This is a selfish post - it says so right in the title, so if that doesn't sound like something you'd be interested in, nows the time to get out.
Over the last couple of months I've found myself doubting my abilities, doubting myself, and doubting almost everything in my work. I used to be so confident in my photography and work abilities, I believed that nothing could stop me, I would get exactly what I want because I worked hard for it and enjoyed every bit of what I was doing.
In a world full of 'No' it's hard to feel even the slightest bit proud of yourself. I have struggled, worked hard, succeeded at times, and failed at times. No matter how much time and effort I put into every image I take, it could still not be good in someone else's mind. Thinking about that really aided in my distrust of my own work, what were other people thinking of what was being posted? Was it too racy, too blah, too something?
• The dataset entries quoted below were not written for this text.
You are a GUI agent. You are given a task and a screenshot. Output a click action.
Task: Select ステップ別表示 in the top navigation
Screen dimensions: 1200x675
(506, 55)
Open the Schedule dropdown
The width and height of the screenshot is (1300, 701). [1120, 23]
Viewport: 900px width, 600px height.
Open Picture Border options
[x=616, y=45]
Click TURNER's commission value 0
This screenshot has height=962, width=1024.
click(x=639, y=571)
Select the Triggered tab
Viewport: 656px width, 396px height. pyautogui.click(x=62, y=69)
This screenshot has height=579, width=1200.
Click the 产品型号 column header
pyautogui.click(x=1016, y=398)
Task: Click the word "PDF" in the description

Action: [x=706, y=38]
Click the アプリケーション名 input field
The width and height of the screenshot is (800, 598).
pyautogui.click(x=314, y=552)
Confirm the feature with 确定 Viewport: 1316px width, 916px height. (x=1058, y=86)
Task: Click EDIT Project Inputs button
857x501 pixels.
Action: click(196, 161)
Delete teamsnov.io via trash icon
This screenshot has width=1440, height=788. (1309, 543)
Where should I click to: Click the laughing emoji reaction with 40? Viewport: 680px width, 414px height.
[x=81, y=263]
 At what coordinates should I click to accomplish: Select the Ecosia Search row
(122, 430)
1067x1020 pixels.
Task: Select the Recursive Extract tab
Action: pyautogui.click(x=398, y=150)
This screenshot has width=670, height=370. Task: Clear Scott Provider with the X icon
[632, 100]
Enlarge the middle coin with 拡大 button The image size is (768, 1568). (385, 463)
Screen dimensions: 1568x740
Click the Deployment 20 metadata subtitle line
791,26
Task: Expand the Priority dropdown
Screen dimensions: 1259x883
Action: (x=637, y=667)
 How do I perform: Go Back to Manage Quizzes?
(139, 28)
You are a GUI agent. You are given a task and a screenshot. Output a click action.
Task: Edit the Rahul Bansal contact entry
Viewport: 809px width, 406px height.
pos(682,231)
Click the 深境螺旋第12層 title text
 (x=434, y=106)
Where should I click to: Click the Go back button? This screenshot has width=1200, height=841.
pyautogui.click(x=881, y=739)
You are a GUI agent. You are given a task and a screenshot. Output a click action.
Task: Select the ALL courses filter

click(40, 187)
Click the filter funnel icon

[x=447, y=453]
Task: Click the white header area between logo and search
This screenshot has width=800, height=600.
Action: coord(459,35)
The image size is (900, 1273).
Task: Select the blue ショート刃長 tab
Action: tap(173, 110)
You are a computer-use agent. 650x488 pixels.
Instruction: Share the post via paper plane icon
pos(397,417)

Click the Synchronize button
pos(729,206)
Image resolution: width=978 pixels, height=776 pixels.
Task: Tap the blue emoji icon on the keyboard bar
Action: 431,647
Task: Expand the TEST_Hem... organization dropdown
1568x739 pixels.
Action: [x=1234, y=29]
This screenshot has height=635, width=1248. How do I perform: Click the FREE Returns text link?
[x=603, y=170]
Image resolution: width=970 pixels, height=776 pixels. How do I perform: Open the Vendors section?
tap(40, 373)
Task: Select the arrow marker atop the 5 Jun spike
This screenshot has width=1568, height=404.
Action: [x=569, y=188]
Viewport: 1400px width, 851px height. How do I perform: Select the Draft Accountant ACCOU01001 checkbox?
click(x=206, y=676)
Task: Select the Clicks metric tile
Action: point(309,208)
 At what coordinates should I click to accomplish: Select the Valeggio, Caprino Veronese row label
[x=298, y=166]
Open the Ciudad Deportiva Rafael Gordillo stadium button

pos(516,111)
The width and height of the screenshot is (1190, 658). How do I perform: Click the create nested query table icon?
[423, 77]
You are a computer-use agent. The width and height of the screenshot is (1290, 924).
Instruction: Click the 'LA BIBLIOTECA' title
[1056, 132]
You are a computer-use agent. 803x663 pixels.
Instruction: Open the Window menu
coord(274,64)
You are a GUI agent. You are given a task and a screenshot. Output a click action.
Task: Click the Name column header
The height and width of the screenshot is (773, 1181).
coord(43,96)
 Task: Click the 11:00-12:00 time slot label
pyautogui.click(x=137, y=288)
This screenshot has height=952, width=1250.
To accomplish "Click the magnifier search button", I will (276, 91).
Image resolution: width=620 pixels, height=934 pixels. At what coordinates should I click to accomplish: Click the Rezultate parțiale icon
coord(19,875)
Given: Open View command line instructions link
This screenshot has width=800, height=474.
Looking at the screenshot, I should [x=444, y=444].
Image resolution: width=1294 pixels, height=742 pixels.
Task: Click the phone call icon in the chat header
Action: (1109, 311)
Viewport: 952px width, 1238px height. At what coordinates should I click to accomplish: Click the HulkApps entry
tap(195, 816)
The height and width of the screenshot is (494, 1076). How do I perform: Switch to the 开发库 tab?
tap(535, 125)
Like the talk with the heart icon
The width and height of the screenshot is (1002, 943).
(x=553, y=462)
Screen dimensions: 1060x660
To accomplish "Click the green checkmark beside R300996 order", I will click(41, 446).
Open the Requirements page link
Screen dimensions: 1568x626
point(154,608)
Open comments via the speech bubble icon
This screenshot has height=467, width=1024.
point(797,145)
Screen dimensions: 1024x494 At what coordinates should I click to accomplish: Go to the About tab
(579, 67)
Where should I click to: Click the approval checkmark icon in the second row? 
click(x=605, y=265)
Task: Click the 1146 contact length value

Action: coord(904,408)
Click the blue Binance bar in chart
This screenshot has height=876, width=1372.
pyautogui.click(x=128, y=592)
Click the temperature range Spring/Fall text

There was this one time in particular, I remember feeling terrible about myself and my work because someone that I respected and had looked up to for most of my life removed my business page because they didn't like the content. It really hurt me to think that something I had posted was not acceptable enough for someone I had looked up to for years.
I realize now that it's not a reflection of my work but of their personal preferences. You can't please everyone and you'll just make yourself crazy if you try.
I know people who have their accomplishments proudly displayed on their walls, their diplomas, certificates, design work they're proud of. I don't have a single item on my walls. That's about to change.
So the moral of the story is - Be proud of everything you do, It's a part of who you are and makes you your wonderful self.